大企業の経営者に「コーチング・セッション」を行なう「エグゼクティブ・コーチ」という仕事をしている方が書いた本。
「コーチング・セッション」とは、一言でいえばクライアント(企業の経営者)が目標を達成するために「良い質問」をすることだ。
私たちの日常会話の多くは、質問とそれに対する回答でなりたっている。
それだけでなく、ひとりで考え事をしているときや行動の予定を立てるときなど、人は自分への質問も繰り返している。
いわば質問とその回答によって、その人の行動あるいは人生すら規定される。
自分に毎日同じ質問をしていれば、同じ毎日を過ごすことになる。
一方、新たな質問を投げかければそれが新しい行動へつながり、それが成功へとつながる。
「良い質問」は自分と周囲の関係を良好にすることもできる。
何か問題を抱えた人が、相手から投げかけられた質問によって明るい未来に向かえる可能性がある。
その質問が一生残り続け、人生の原動力となることもある。
「質問」は4種類に整理・分類することができる。
①軽い質問(答えたくなる、気づきがない)
②悪い質問(答えたくない、気づきがない)
③重い質問(答えたくない、気づきがある)
④良い質問(答えたくなる、気づきがある)
「気づき」とは質問によって得られる、目的や目標達成につながる新たな思考・行動を起こすものである。
「良い質問」に決まった形はない。

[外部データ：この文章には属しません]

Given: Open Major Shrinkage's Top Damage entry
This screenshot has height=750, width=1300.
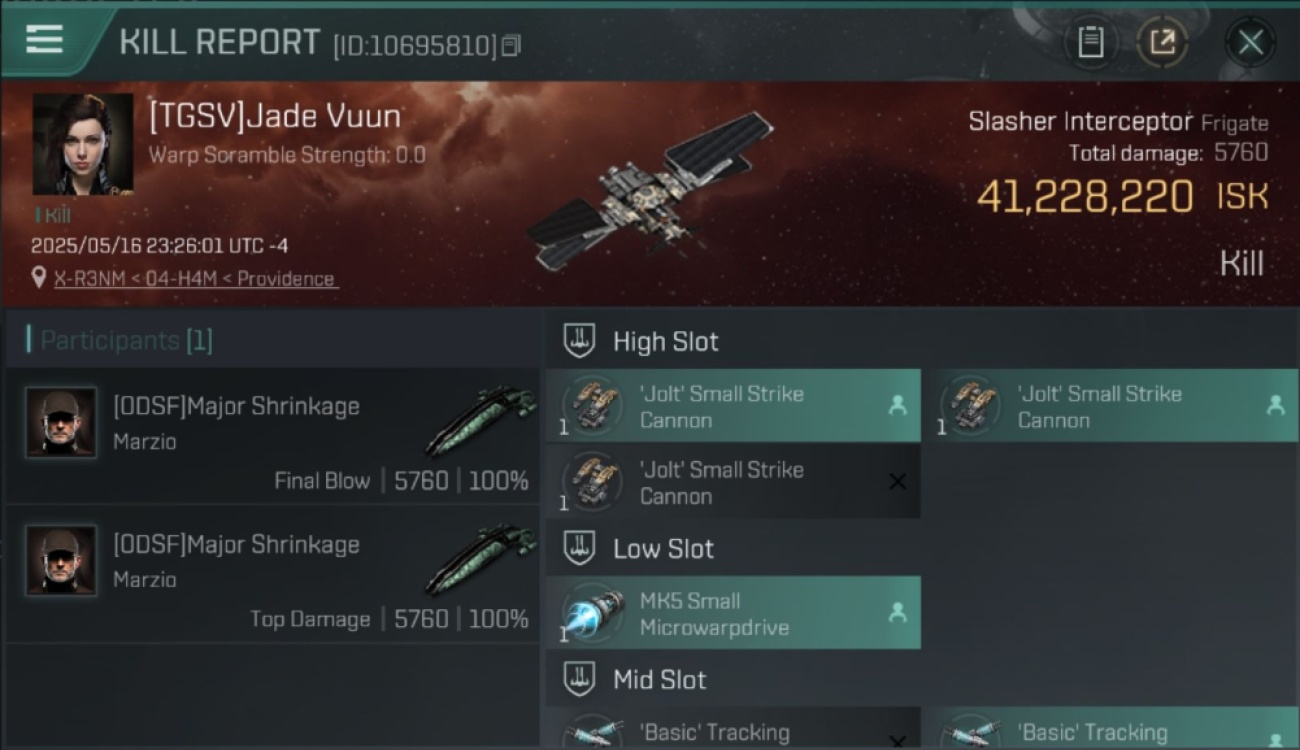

ある人にとっては深い気づきをもたらした質問でも、他の人には効果がないこともある。そのため、質問には「個別対応」が必要である。
まずは「軽い質問」で「良い質問」をするための情報収集をする。
たとえばその人の成功体験を語ってもらい(話していて嬉しい・答えやすい・話し慣れている話題)、相手との関係を良好にするとともに「良い質問」をするための下地をつくる。

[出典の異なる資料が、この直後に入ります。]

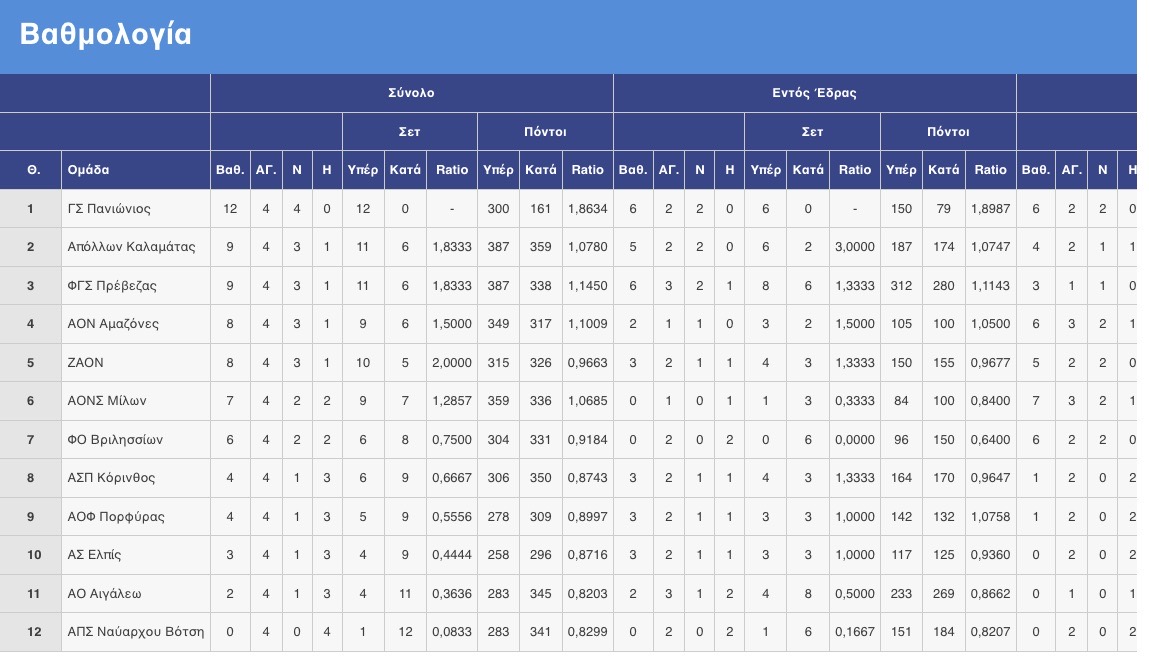Sort by the Ομάδα column header
The image size is (1149, 657).
click(x=88, y=170)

相手の成長にとって必要であれば、あえて答えづらい「重い質問」をすることもある。
ただし相手にとっては触れられたくないところに踏み込むことになるので、使い方やタイミングは慎重に考慮する必要がある。
相手に「なぜそんなことを聞くんだ」と思われないためには、質問の目的が共有されていなければならない。
質問の目的が共有されていないと、それは「悪い質問」となる。
「良い質問」を作るために効果的なのは、相手の中で内在化している(その人の中に深く留まっている)質問に近く、かつ盲点のように見逃しているポイントを探すことである。

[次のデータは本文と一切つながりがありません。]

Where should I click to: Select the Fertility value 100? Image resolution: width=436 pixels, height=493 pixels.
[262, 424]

その発見の切り口となるのがVision(手に入れたいもの)、Value(価値観)、Vocabulary(よく使う言葉)の「3つのV」である。
Visionは、それについて多く語るほど実現する確率が高まる。
そのため「よく使う言葉」とも関連が深い。
人の行動はその人の価値観に大きく左右される。
仕事におけるスキルや知識において優秀であっても、「基本となる考え方」「モノの捉え方」「根本的な価値観」に問題があればパフォーマンスは充分に発揮されない。
こうした「3つのV」に5W1Hを組み合わせることで、質問を作ることができる。
5W1Hの中で普段あまり使わない疑問詞を使ってみたり、「3つのV」を2つ以上使って新しい組み合わせを作るのが有効だ。
作った質問は人に投げかけるだけでなく、自分にも積極的に投げかけていくことで人生をより良い方向へと導いていくことができる。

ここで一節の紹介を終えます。